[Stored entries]
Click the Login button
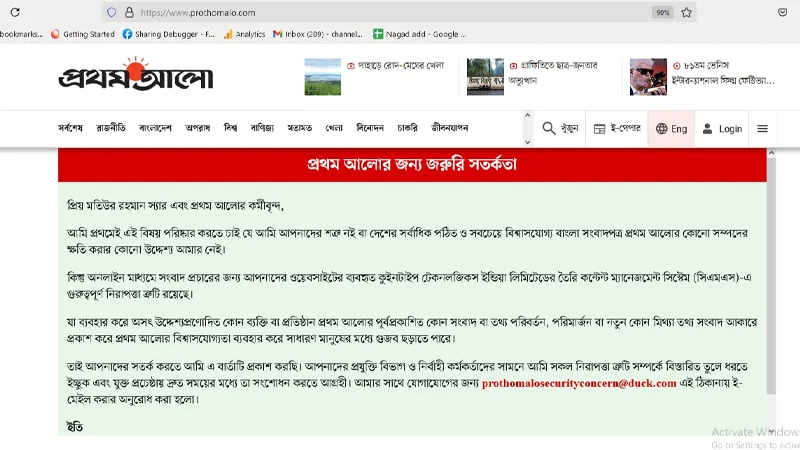 click(x=721, y=129)
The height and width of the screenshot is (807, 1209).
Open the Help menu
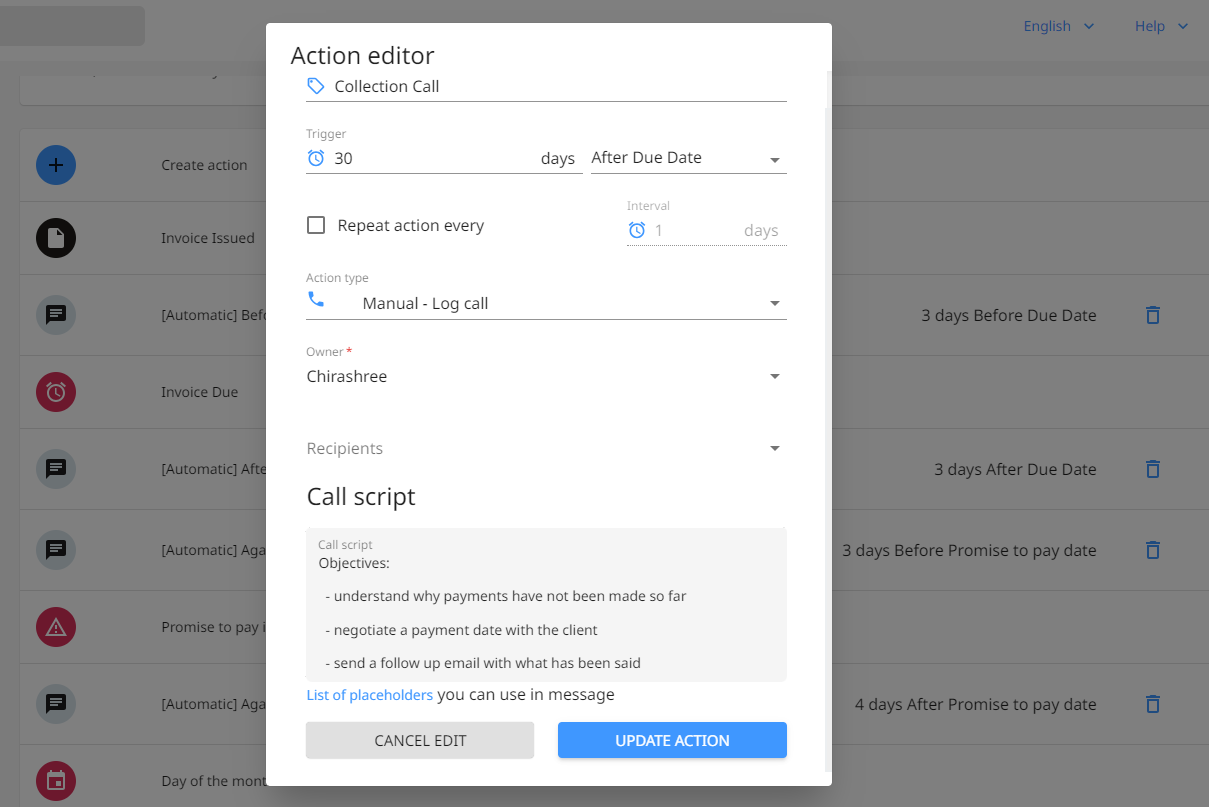coord(1160,26)
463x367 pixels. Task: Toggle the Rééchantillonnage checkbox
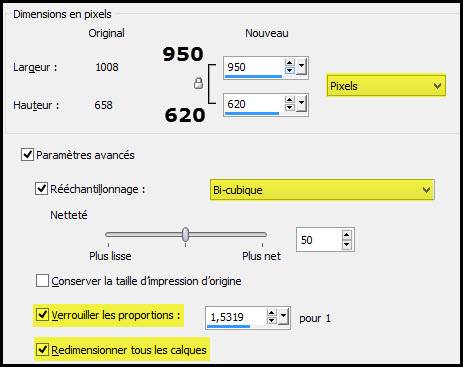[41, 189]
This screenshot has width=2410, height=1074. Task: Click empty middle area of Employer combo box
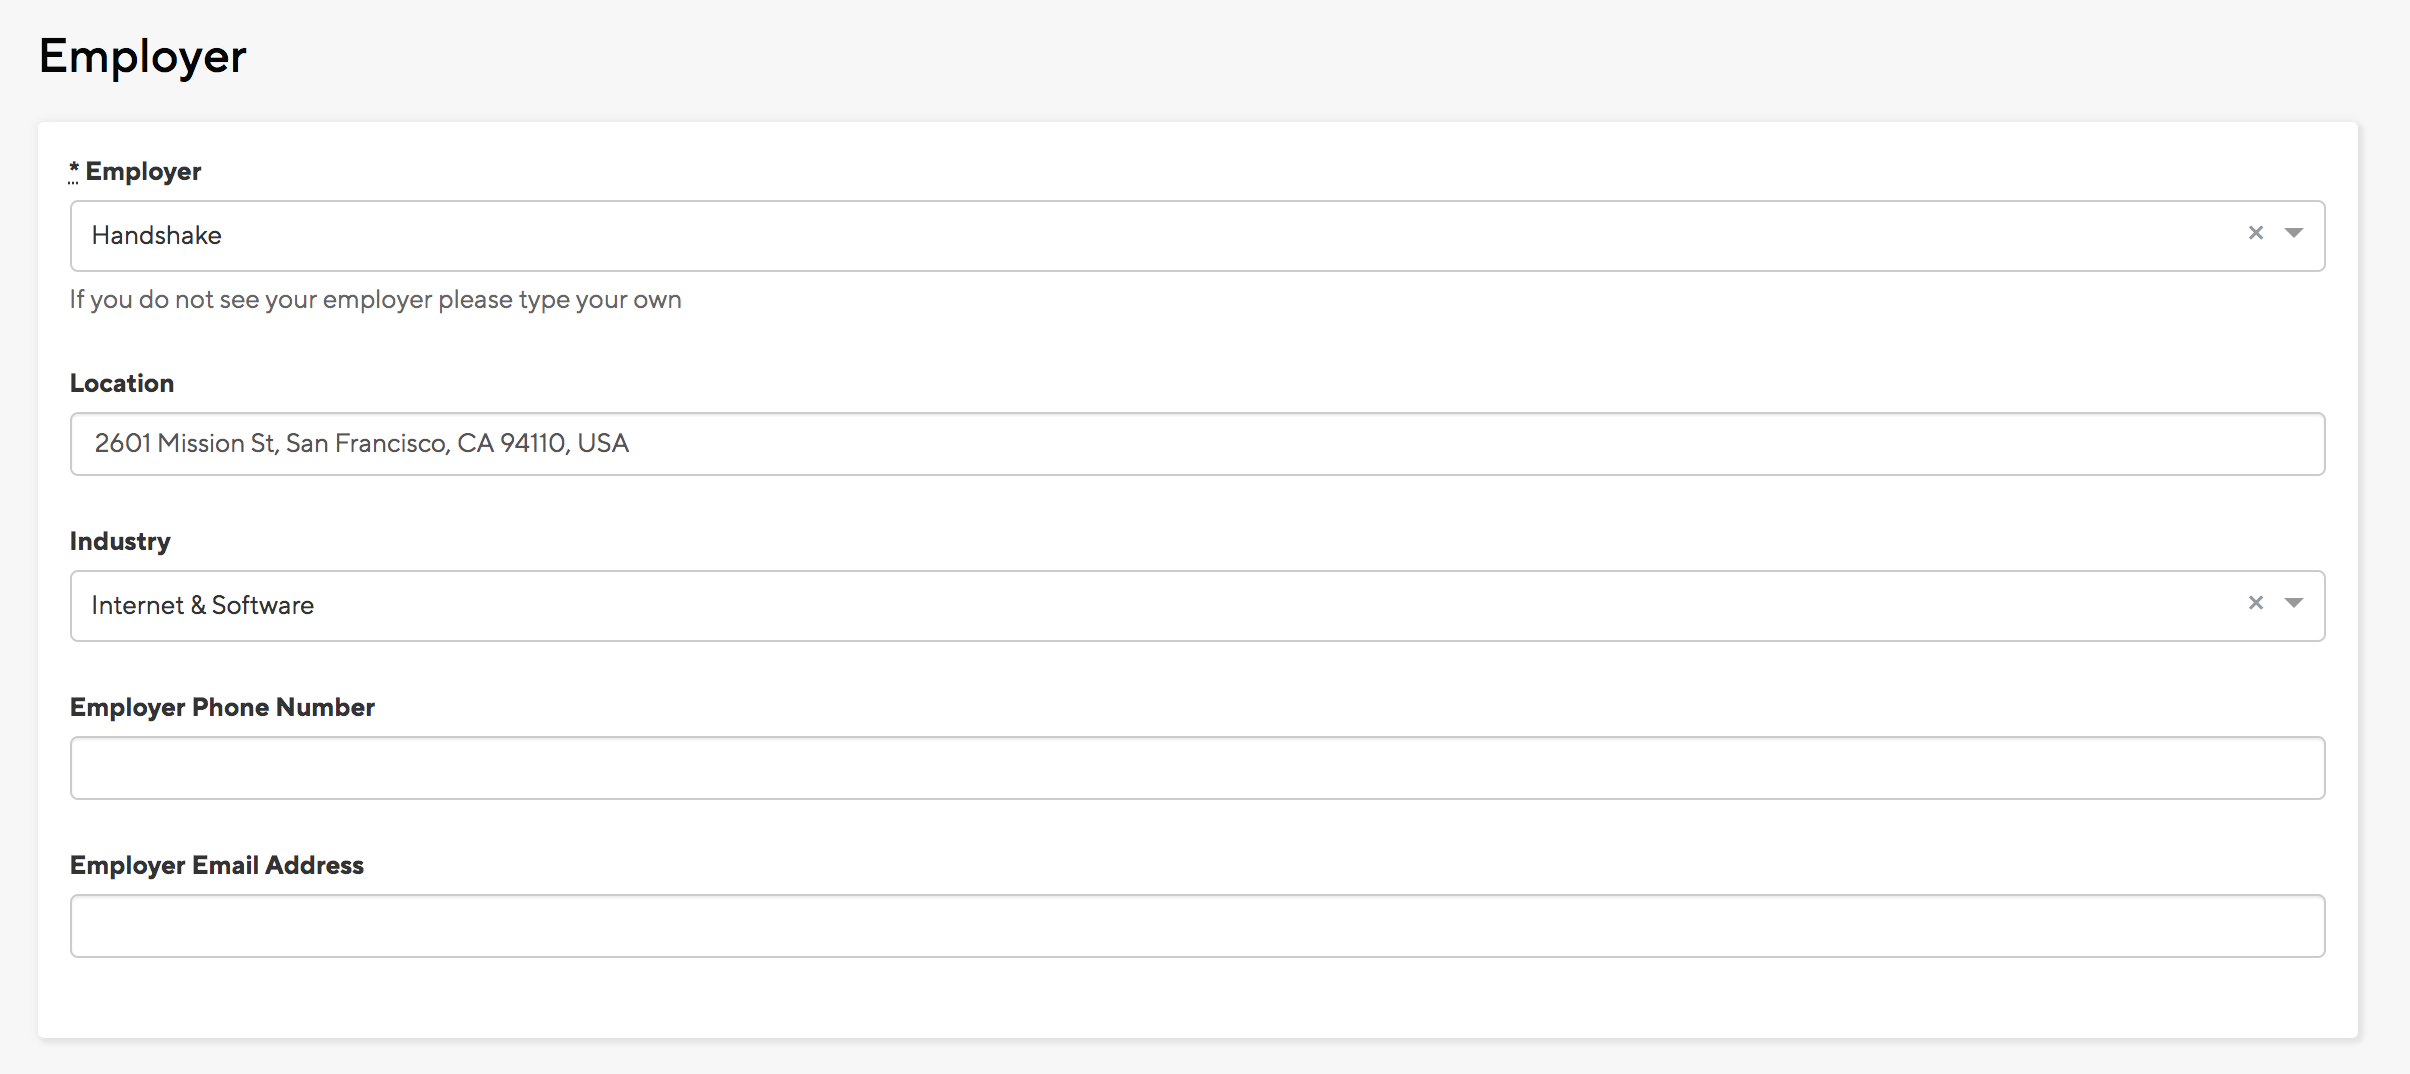click(1200, 236)
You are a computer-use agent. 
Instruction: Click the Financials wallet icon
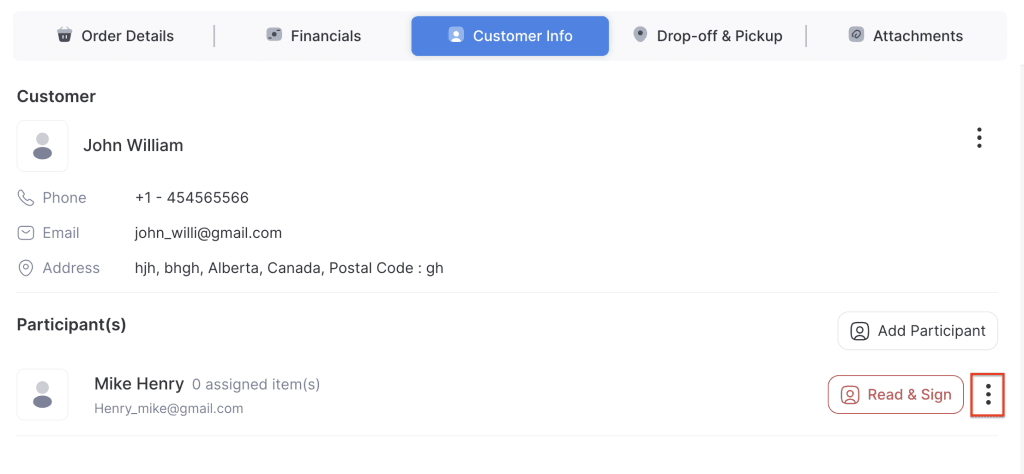(274, 35)
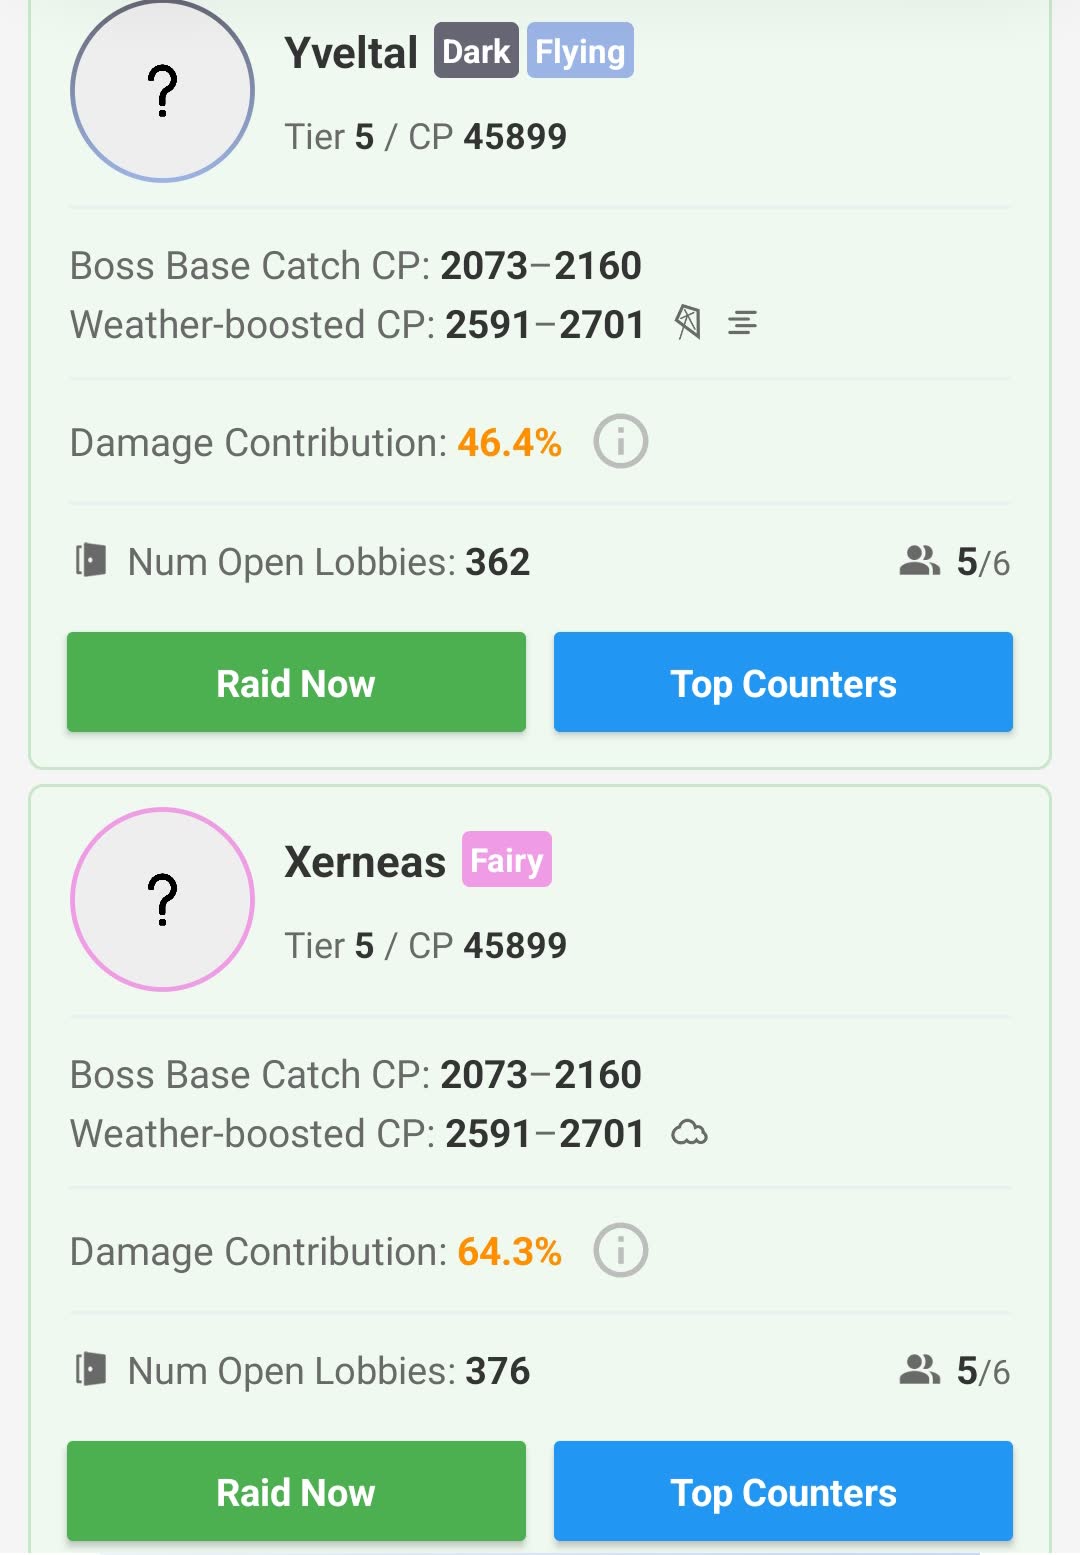Show Xerneas damage contribution info
Screen dimensions: 1080x1555
point(621,1251)
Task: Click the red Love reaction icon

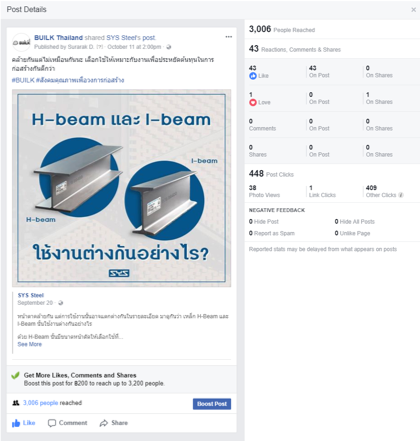Action: [x=253, y=102]
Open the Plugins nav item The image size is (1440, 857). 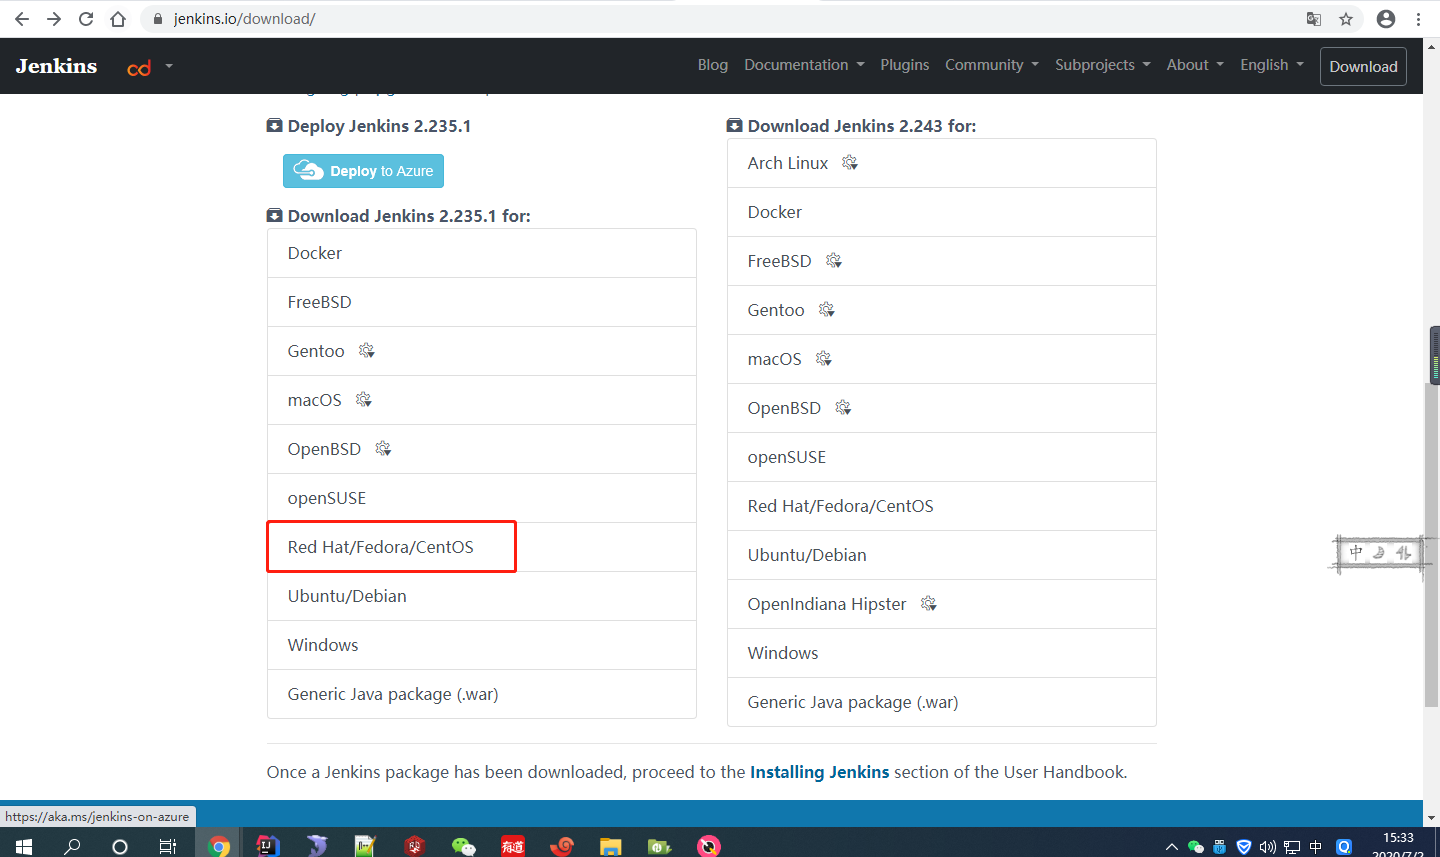coord(904,65)
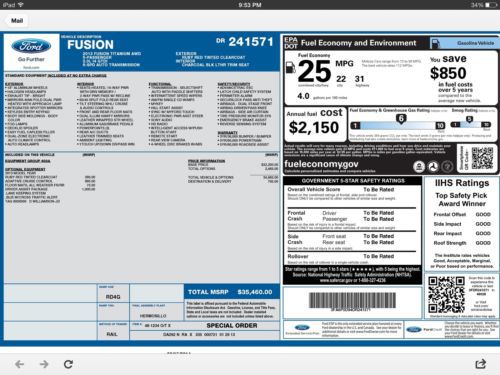The width and height of the screenshot is (500, 375).
Task: Tap the 9:53 PM clock in status bar
Action: tap(250, 5)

▶ [What the task asks]
Above are some records; extract exactly the lines from the one containing "Open the Help menu" through the one containing "You are a computer-use agent." and drop the pictures.

▶ [Problem solution]
Open the Help menu
coord(1160,26)
463x367 pixels. Task: Toggle the Rééchantillonnage checkbox
[41, 189]
This screenshot has width=2410, height=1074. Task: Click empty middle area of Employer combo box
click(1200, 236)
You are a computer-use agent. 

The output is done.